*WORK TO COMPLETE*. Rewrite the review methods text, starting with "Inter-rater reliability during" and going on through "[12] (Figure 1).", and put "assessors" in place of "reviewers".

The search strategy applied across the selected databases generated the results is presented in Table 1.
Table 1.
Search strategy applied in each database.
The reference selection process was conducted independently by four peer reviewers, based on the predefined eligibility criteria, and was structured in three stages: preprocessing, screening of titles and abstracts, and full-text review [12]. In cases of disagreement, consensus was reached through discussion among reviewers, and the opinion of a fifth reviewer was sought when necessary.
Inter-rater reliability during the study selection process was assessed using Cohen’s Kappa coefficient. The calculation followed the standard formula κ = [(Po − Pe)/(1 − Pe)], where Po represents the observed agreement and Pe represents the agreement expected by chance. Of the 80 full-text articles assessed for eligibility, reviewers agreed on 74, resulting in Po = 0.925. The expected chance agreement was Pe = 0.375. Substituting this into the formula yields κ = [(0.925 − 0.375)/(1 − 0.375)] = (0.55/0.625) = 0.88.
The reviewers used Zotero (version 7.0.15) for reference management, and the selection process is visually represented using a PRISMA 2020 flowchart [12] (Figure 1).
Figure 1.
PRISMA flowchart.
Once the literature search was completed and the studies to be included in the present systematic review were selected, the JBI critical appraisal tool [13] was independently applied by four peer reviewers. This process helped identify the potential methodological biases present in the included studies and informed the interpretation of the results, considering the specific characteristics and limitations of each study design. For this review, the JBI checklists for analytical cross-sectional and longitudinal studies [15], randomized controlled trials (RCTs) [16], and qualitative research [17] were used. These critical appraisal checklists are part of the JBI systematic review methodology and are designed to assess the methodological quality of studies and the extent to which potential sources of bias have been addressed in their design, conduct, and analysis. Each checklist consists of a series of questions to be answered with “Yes”, “No”, “Unclear”, or “Not applicable”, followed by an overall appraisal to determine whether the study should be included, excluded, or if further information is required.
Common domains assessed across the checklists include the validity and reliability of exposure or treatment measurement, the identification and management of confounding factors, the validity and reliability of outcome measurement, and the appropriateness of the statistical analysis employed. The checklists are personalized to specific study designs; for example, the analytical cross-sectional checklist includes items on clearly defined inclusion criteria and detailed descriptions of participants and settings, the cohort study checklist addresses group similarity and follow-up strategies, the RCT checklist focuses on the randomization procedures and blinding of participants and personnel, and the qualitative research checklist assesses data analysis, synthesis, and presentation of findings, as well as transparency in the reporting of the methodological approach [13,15,16,17].

*DATA SUPPLIED*.
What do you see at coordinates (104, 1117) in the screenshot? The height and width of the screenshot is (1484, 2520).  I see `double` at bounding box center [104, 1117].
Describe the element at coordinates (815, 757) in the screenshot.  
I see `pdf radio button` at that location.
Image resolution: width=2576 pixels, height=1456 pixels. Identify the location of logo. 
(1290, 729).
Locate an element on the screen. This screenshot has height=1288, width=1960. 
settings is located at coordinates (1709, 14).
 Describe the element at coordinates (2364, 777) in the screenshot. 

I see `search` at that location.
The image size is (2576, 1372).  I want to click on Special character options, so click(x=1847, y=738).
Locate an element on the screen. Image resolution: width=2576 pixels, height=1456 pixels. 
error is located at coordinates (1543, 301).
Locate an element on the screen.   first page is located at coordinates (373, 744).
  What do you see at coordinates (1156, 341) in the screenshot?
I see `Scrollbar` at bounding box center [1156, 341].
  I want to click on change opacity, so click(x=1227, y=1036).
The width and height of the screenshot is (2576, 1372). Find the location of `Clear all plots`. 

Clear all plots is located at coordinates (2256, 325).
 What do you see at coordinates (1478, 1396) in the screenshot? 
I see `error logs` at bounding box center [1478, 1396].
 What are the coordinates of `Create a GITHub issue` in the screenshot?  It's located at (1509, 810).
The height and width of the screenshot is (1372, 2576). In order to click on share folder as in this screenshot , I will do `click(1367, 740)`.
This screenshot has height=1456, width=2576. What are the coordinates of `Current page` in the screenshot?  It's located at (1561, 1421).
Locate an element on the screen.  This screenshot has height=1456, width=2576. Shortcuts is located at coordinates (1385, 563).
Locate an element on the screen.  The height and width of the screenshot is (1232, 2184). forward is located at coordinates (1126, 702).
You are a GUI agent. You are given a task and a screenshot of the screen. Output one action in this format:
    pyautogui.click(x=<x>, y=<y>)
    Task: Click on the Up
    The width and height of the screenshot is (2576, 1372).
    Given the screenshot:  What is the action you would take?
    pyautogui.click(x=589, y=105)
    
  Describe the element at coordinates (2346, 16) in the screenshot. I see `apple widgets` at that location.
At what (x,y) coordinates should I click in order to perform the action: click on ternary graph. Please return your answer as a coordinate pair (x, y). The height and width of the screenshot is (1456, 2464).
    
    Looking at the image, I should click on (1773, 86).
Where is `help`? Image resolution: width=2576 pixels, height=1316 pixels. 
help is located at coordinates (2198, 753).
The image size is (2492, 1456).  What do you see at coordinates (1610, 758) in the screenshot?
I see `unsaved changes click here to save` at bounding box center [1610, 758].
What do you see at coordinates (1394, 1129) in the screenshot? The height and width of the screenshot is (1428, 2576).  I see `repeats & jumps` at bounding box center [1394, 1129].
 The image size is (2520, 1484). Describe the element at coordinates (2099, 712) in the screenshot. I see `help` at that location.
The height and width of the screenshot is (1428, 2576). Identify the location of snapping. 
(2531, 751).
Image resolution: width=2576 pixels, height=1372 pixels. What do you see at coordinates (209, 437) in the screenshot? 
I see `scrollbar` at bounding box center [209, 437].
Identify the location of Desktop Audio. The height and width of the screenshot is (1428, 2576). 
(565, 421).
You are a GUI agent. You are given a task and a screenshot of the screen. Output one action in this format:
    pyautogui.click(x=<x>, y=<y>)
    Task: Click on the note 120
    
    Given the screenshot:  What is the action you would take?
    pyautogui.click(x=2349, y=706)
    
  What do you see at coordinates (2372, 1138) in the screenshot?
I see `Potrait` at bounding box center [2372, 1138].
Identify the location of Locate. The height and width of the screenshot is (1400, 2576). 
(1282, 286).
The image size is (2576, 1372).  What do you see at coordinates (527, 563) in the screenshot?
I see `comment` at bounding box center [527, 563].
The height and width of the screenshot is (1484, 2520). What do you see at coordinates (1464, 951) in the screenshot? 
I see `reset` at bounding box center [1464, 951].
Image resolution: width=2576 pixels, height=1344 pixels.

*COMPLETED TASK*.
Inter-rater reliability during the study selection process was assessed using Cohen’s Kappa coefficient. The calculation followed the standard formula κ = [(Po − Pe)/(1 − Pe)], where Po represents the observed agreement and Pe represents the agreement expected by chance. Of the 80 full-text articles assessed for eligibility, assessors agreed on 74, resulting in Po = 0.925. The expected chance agreement was Pe = 0.375. Substituting this into the formula yields κ = [(0.925 − 0.375)/(1 − 0.375)] = (0.55/0.625) = 0.88.
The assessors used Zotero (version 7.0.15) for reference management, and the selection process is visually represented using a PRISMA 2020 flowchart [12] (Figure 1).